Some of our customers have often wondered why fuse makers have two different part number for seemingly the same fuses. 

For example OptiFuse FSC / FSD, Bussmann GMA / GDB, Littelfuse 235 / 217 are all fast-acting, glass, 5 x 20mm fuses.  There appears to be two part numbers for each type of fuse.

The reason for this anomaly is that the first part numbers (on the left side of the slash) are designed to meet UL standards and the second part number is designed to meet the European IEC standards.

But wait you say...aren’t both of these agencies involved with maintaining safety?... why the differences?... blame it on "geo-political differences" I suppose...

Mostly the differences in the standards are in the opening times...let me show you an example...

The UL standards say that a fast-acting fuse must operate under the following conditions (UL Std 248-14):
  • At 110% of the fuse’s rated current, the fuse must stay closed for a minimum of 4 hours
  • At 135% the fuse must open within 1 hour
  • At 200% the fuse must open within 5 seconds
The corresponding IEC standards say that a fast-acting fuse must operate under these following conditions:
  • At 150% of the fuse’s rated current, the fuse must remain closed for 1 hour (32mA-6.3A) and 30 minutes (8A-15A)
  • At 210% the fuse must open within 30 minutes maximum
  • At 275% the fuse must open in a minimum of .05 seconds and a maximum of 2 seconds
  • at 400% the fuse must open in a minimum of .01 seconds and a maximum of .3 seconds (125mA - 6.3A)
  • At 1000% the fuse must open within .02 seconds maximum
I underlined two of the above standard conditions showing that it’s impossible to be open (UL standard at 135%) and be closed (IEC standard at 150%) at the same time.

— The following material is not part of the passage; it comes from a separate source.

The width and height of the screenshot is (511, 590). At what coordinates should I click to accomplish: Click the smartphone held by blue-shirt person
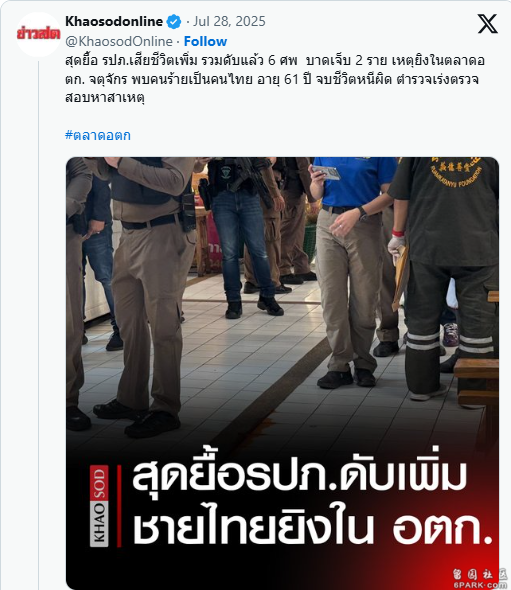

Because of these two different standards, fuse manufacturers are forced to design and construct two very different fuses... depending on whether or not the equipment will be used in Europe or North America (UL and CSA use basically the same standard).

The fuses that have these different designations include:  3.6 x 10mm, 5 x 20mm and microfuses in both fast-acting and time-delay versions.

This topic is something that design engineers should be definitely be made aware of...especially if their product is intended to be used in Europe (this is a perfect way for a salesperson to add value to their product line and differentiate themselves from their competition). 

By the way... there has been some talks recently about unifying the standards... but nothing is complete as of today... I’ll keep you abreast as developments occur...

Thank you once again for your continued support of OptiFuse and our pursuit of unifying the world.